**YOUR GOAL**
Please reproduce only the entries in the stretch from the line containing "This screenshot has width=470, height=391." through the line containing "tap(2144, 640)", changing "computer-use agent" to "GUI agent" and leaving everything else as it is.

**RAW DATA**
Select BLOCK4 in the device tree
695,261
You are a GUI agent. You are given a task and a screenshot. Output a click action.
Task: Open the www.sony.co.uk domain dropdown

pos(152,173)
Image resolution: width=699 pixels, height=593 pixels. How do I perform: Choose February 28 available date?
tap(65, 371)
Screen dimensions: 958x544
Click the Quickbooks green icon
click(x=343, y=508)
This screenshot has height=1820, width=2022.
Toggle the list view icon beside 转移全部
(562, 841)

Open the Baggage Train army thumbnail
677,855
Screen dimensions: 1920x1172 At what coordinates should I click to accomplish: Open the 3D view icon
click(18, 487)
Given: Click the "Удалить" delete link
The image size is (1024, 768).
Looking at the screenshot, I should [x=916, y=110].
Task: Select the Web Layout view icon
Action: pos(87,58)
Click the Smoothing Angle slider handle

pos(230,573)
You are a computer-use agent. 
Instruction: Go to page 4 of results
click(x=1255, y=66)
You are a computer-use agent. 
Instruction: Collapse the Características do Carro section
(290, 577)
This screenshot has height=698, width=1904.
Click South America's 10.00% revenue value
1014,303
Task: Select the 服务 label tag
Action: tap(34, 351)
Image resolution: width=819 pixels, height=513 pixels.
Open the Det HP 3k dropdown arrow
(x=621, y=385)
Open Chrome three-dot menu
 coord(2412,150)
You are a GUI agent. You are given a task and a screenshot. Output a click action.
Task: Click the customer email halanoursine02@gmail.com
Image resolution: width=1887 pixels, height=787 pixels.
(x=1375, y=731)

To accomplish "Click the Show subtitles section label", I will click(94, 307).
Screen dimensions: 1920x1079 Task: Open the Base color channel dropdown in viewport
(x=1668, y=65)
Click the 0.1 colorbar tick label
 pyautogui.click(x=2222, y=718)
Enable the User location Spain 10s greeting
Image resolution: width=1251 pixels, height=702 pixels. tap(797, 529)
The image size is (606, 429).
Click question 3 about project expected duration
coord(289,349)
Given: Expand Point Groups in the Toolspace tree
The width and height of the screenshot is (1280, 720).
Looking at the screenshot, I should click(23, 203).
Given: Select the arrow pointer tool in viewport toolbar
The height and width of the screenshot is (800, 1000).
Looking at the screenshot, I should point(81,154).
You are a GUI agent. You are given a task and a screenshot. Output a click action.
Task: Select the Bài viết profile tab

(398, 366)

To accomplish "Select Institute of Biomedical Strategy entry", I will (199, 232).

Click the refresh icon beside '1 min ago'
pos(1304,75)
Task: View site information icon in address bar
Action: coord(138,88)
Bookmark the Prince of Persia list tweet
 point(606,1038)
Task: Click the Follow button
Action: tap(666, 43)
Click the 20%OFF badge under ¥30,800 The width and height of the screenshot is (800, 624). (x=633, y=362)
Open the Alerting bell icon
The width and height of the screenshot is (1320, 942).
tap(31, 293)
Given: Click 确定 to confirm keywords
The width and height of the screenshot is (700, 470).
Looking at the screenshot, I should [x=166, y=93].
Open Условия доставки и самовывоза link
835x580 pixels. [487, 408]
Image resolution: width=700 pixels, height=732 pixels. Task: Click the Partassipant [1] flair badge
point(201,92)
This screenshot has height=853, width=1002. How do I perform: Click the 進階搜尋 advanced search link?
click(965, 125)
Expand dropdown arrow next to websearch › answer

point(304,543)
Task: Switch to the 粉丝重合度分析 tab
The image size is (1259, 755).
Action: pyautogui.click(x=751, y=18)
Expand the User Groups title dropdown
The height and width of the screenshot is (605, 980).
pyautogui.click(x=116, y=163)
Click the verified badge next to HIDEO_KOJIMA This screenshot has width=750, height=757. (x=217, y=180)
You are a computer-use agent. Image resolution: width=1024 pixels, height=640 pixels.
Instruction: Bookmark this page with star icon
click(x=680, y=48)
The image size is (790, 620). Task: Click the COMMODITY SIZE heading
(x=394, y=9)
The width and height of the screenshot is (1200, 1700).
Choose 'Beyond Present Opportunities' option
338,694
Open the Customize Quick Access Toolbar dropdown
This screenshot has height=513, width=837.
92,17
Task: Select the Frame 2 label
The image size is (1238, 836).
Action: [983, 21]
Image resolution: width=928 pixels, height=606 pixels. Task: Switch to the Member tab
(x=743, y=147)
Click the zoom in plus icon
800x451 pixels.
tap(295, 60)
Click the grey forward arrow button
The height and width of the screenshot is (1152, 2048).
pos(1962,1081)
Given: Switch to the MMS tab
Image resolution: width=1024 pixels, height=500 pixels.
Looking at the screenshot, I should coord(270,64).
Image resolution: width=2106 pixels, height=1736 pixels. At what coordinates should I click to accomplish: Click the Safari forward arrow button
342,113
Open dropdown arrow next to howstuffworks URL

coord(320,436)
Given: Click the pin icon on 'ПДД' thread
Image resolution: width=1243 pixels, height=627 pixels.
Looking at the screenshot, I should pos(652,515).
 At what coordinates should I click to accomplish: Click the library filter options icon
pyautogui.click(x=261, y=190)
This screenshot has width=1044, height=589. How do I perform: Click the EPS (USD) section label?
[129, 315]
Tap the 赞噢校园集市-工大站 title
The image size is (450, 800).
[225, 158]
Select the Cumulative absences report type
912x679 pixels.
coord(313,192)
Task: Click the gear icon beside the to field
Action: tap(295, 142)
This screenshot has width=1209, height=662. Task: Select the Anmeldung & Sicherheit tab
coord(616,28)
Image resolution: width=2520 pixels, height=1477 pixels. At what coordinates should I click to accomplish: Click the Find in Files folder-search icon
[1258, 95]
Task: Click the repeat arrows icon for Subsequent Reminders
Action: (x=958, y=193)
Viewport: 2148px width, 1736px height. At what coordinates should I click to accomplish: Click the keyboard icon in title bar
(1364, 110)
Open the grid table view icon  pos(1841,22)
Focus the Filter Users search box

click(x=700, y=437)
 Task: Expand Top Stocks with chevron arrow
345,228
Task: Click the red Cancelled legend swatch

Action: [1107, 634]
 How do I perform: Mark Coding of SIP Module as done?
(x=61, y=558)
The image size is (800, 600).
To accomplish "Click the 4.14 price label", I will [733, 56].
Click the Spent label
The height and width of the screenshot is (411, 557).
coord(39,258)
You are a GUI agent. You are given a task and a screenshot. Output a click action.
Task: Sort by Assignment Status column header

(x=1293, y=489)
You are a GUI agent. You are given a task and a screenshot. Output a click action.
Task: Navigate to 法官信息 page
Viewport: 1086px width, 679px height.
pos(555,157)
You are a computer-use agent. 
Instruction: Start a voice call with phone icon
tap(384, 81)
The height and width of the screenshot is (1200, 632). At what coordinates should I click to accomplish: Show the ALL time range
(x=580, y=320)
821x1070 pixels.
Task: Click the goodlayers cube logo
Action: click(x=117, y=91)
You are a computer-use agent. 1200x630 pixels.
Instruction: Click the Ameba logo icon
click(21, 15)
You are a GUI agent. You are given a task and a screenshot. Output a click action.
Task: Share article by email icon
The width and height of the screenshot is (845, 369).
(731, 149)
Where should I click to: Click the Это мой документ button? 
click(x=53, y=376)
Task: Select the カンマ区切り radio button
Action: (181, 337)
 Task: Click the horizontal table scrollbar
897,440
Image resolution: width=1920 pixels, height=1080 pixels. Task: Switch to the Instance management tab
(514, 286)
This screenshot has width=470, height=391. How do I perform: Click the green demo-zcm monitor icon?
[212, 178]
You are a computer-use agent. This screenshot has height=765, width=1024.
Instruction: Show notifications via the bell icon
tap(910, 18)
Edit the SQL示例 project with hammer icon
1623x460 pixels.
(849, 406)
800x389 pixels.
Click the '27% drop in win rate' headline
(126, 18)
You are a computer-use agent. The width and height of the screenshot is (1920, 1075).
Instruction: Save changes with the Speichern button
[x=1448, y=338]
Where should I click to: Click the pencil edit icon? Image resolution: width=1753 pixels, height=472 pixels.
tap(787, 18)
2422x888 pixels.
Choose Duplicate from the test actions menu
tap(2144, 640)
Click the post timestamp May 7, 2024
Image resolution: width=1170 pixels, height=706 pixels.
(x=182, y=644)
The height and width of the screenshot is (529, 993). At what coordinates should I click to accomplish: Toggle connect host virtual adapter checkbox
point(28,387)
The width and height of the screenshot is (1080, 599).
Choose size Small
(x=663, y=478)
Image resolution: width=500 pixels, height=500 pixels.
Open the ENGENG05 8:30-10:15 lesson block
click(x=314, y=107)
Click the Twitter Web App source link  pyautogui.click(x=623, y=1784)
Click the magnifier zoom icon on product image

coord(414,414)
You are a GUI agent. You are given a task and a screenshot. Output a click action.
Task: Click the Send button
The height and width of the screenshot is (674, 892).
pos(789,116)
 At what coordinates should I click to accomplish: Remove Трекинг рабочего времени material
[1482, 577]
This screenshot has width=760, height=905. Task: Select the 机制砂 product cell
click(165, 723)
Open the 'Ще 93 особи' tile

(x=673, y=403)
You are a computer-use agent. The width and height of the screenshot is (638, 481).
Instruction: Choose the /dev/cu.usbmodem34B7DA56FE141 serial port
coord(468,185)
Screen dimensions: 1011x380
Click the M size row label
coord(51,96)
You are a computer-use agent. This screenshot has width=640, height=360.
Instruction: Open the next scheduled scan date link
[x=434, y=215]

**RESULT OF THE EXERCISE**
This screenshot has width=470, height=391. How do I perform: Click the green demo-zcm monitor icon?
[212, 178]
You are a GUI agent. This screenshot has height=765, width=1024.
Instruction: Show notifications via the bell icon
tap(910, 18)
Edit the SQL示例 project with hammer icon
1623x460 pixels.
(849, 406)
800x389 pixels.
Click the '27% drop in win rate' headline
(126, 18)
You are a GUI agent. The width and height of the screenshot is (1920, 1075).
Instruction: Save changes with the Speichern button
[x=1448, y=338]
Where should I click to: Click the pencil edit icon? Image resolution: width=1753 pixels, height=472 pixels.
tap(787, 18)
2422x888 pixels.
Choose Duplicate from the test actions menu
tap(2144, 640)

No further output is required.